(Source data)
○ ○ ○ ○
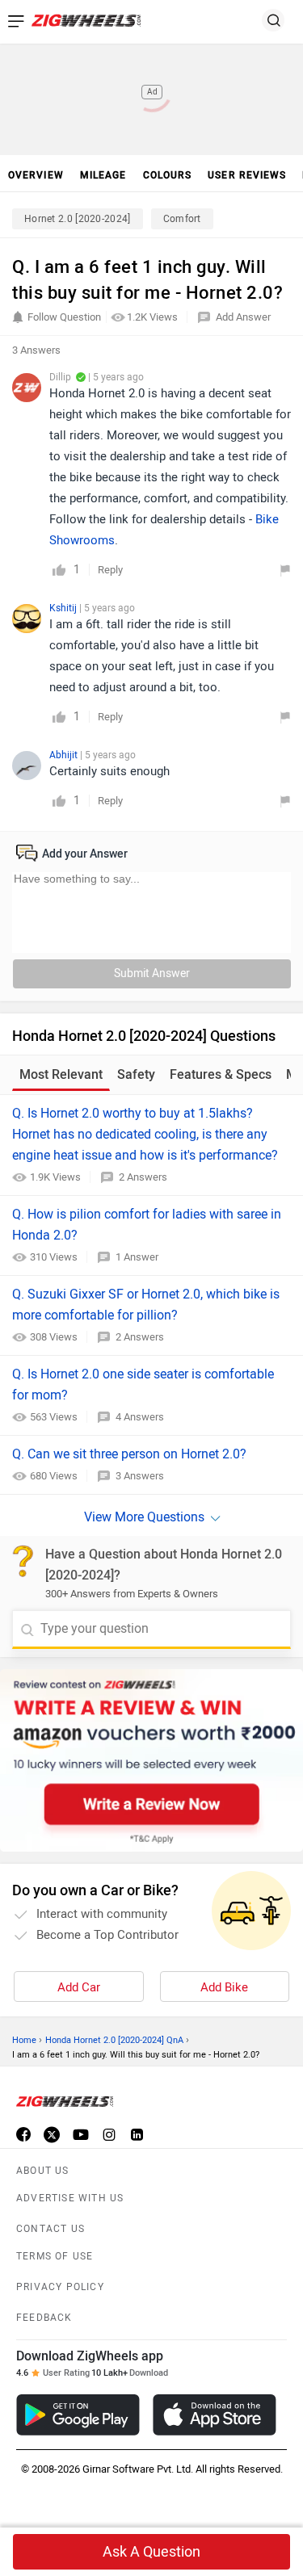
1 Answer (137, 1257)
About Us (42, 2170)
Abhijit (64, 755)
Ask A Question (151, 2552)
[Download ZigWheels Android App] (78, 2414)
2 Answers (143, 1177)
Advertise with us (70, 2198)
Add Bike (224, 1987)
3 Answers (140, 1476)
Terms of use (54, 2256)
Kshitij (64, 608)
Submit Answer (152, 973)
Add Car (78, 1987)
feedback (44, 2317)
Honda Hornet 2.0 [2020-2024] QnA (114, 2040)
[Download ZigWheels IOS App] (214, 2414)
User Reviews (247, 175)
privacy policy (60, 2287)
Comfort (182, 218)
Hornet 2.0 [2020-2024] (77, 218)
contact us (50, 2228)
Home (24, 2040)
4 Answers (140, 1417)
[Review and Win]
○ ○ ○ ○
Problem requirements:
Quote the records above exactly, leaving out any pictures.

Expected output:
1 Answer (137, 1257)
About Us (42, 2170)
Abhijit (64, 755)
Ask A Question (151, 2552)
[Download ZigWheels Android App] (78, 2414)
2 Answers (143, 1177)
Advertise with us (70, 2198)
Add Bike (224, 1987)
3 Answers (140, 1476)
Terms of use (54, 2256)
Kshitij (64, 608)
Submit Answer (152, 973)
Add Car (78, 1987)
feedback (44, 2317)
Honda Hornet 2.0 [2020-2024] QnA (114, 2040)
[Download ZigWheels IOS App] (214, 2414)
User Reviews (247, 175)
privacy policy (60, 2287)
Comfort (182, 218)
Hornet 2.0 [2020-2024] (77, 218)
contact us (50, 2228)
Home (24, 2040)
4 Answers (140, 1417)
[Review and Win]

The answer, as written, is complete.